_What is expected:_ Take the line containing "À propos (114, 2435)" and every line after it in the data below, and print them exactly as given, with nothing else.

***** Data under study

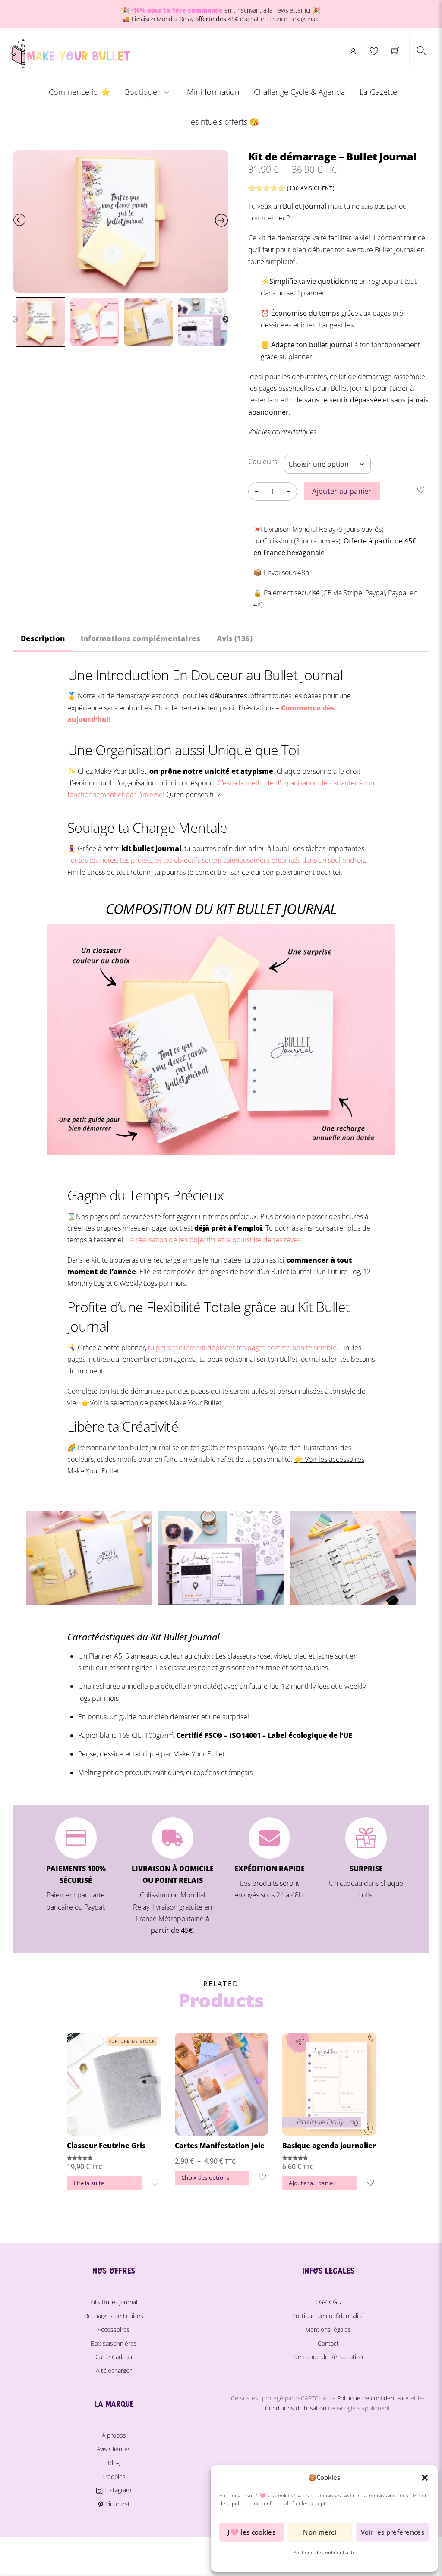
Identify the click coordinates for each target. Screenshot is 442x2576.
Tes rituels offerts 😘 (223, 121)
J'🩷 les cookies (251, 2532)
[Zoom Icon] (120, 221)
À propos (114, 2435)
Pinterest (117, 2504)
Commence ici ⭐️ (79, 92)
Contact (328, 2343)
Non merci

**********

_Answer to the problem:_
À propos (114, 2435)
Pinterest (117, 2504)
Commence ici ⭐️ (79, 92)
Contact (328, 2343)
Non merci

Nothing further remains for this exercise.